Elsevier

The Lancet Oncology

Volume 16, Issue 8, August 2015, Pages 990-998
The Lancet Oncology

Articles
Gefitinib plus chemotherapy versus placebo plus chemotherapy in EGFR-mutation-positive non-small-cell lung cancer after progression on first-line gefitinib (IMPRESS): a phase 3 randomised trial

https://doi.org/10.1016/S1470-2045(15)00121-7Get rights and content

Summary

Background

Optimum management strategies for patients with advanced non-small-cell lung cancer (NSCLC) with acquired resistance to EGFR tyrosine-kinase inhibitors are undefined. We aimed to assess the efficacy and safety of continuing gefitinib combined with chemotherapy versus chemotherapy alone in patients with EGFR-mutation-positive advanced NSCLC with acquired resistance to first-line gefitinib.

Methods

The randomised, phase 3, multicentre IMPRESS study was done in 71 centres in 11 countries in Europe and the Asia-Pacific region. Eligible patients were aged at least 18 years with histologically confirmed, chemotherapy-naive, stage IIIB–IV EGFR-mutation-positive advanced NSCLC with previous disease control with first-line gefitinib and recent disease progression (Response Evaluation Criteria in Solid Tumors version 1.1). Participants were randomly assigned (1:1) by central block randomisation to oral gefitinib 250 mg or placebo once daily in tablet form; randomisation did not include stratification factors. All patients also received the platinum-based doublet chemotherapy cisplatin 75 mg/m2 plus pemetrexed 500 mg/m2 on the first day of each cycle. After completion of a maximum of six chemotherapy cycles, patients continued their randomly assigned treatment until disease progression or another discontinuation criterion was met. All study investigators and participants were masked to treatment allocation. The primary endpoint was progression-free survival in the intention-to-treat population. Safety was assessed in patients who received at least one dose of study treatment. The study has completed enrolment, but patients are still in follow-up for overall survival. This trial is registered with ClinicalTrials.gov, number NCT01544179.

Findings

Between March 29, 2012, and Dec 20, 2013, 265 patients were randomly assigned: 133 to the gefitinib group and 132 to the placebo group.

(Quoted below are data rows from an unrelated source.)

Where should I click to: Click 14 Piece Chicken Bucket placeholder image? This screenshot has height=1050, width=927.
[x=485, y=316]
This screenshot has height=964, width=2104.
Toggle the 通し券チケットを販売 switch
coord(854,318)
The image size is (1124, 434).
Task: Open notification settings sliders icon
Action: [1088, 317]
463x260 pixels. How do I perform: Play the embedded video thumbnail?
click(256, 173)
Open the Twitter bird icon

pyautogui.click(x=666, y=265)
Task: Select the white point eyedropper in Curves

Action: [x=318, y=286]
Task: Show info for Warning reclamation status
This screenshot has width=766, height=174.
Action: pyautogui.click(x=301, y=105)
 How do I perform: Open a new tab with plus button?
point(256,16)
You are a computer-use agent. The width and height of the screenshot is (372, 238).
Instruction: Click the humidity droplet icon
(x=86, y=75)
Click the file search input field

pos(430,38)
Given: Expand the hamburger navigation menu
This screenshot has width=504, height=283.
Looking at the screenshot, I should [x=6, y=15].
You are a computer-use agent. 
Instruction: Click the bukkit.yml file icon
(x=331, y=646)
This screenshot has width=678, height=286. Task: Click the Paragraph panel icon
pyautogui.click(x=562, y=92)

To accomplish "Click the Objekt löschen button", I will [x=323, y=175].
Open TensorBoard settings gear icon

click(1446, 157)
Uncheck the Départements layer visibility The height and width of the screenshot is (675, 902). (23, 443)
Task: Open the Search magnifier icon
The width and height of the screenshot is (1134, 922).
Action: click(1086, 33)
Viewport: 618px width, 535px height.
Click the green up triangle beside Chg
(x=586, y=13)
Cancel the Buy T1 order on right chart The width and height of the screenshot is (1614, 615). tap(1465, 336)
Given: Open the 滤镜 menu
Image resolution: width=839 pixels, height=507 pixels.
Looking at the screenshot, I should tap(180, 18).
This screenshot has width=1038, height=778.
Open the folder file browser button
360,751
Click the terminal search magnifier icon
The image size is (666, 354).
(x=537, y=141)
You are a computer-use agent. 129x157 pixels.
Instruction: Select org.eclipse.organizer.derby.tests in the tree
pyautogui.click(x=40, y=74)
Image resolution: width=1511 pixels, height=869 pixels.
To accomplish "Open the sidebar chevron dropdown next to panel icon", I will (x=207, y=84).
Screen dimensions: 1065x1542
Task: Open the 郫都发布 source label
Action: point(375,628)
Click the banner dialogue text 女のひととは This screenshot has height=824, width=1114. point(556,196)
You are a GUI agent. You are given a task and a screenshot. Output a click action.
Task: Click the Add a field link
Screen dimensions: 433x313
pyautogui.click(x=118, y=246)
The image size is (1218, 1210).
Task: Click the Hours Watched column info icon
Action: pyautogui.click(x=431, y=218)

At the time of data cutoff (May 5, 2014), 98 (74%) patients had disease progression in the gefitinib group compared with 107 (81%) in the placebo group (hazard ratio 0·86, 95% CI 0·65–1·13; p=0·27; median progression-free survival 5·4 months in both groups [95% CI 4·5–5·7 in the gefitinib group and 4·6–5·5 in the placebo group]). The most common adverse events of any grade were nausea (85 [64%] of 132 patients in the gefitinib group and 81 [61%] of 132 patients in the placebo group) and decreased appetite (65 [49%] and 45 [34%]). The most common adverse events of grade 3 or worse were anaemia (11 [8%] of 132 patients in the gefitinib group and five [4%] of 132 patients in the placebo group) and neutropenia (nine [7%] and seven [5%]). 37 (28%) of 132 patients in the gefitinib group and 28 (21%) of 132 patients in the placebo group reported serious adverse events.

Interpretation

Continuation of gefitinib after radiological disease progression on first-line gefitinib did not prolong progression-free survival in patients who received platinum-based doublet chemotherapy as subsequent line of treatment. Platinum-based doublet chemotherapy remains the standard of care in this setting.

Funding

AstraZeneca.

Introduction

EGFR tyrosine-kinase inhibitors (TKIs) are standard first-line treatments for patients with non-small-cell lung cancer (NSCLC) with tumours harbouring activating EGFR mutations, whereas platinum-based doublet chemotherapy is standard first-line treatment for patients whose tumours do not harbour mutations.1, 2 Findings from several randomised studies have confirmed improved proportions of patients achieving objective responses and better progression-free survival in patients with EGFR-mutation-positive NSCLC tumours treated with first-line EGFR TKIs as compared with those with EGFR-mutation-negative NSCLC tumours.3, 4, 5, 6, 7, 8, 9, 10 However, almost all patients eventually develop acquired resistance,11 and optimum management strategies for patients with acquired resistance to first-line EGFR TKIs are undefined.12 Outside clinical trials, treatment options include systemic chemotherapy alone or continuation of EGFR TKIs in combination with chemotherapy at the time of disease progression.12

Acquired resistance to EGFR TKIs is defined by the Jackman criteria,11 which adopt the Response Evaluation Criteria in Solid Tumors (RECIST) for radiological progression.13 However, the mechanism of resistance is complex and heterogeneous, and might not be identified by radiological imaging alone.14, 15 The most common cause of acquired resistance to EGFR TKIs is the presence of a mutation in the EGFR gene at exon 20—the T790M mutation.16 However, many other causes exist, including MET amplification or a PI3K mutation17 and transformation into small-cell lung cancer.18 Therefore, radiological progression does not always imply that all metastatic sites share the same cause of resistance, and some tumour sites could potentially be sensitive to EGFR TKIs at the time of RECIST progression.19 This potential tumour heterogeneity suggests that continuation of EGFR TKIs in combination with chemotherapy might be beneficial—a hypothesis supported by findings from a retrospective study.20 Goldberg and colleagues20 reported that 48% of patients with tumours resistant to EGFR TKI treatment who were subsequently treated with a combination of chemotherapy and erlotinib achieved a tumour response versus 18% of patients treated with chemotherapy alone.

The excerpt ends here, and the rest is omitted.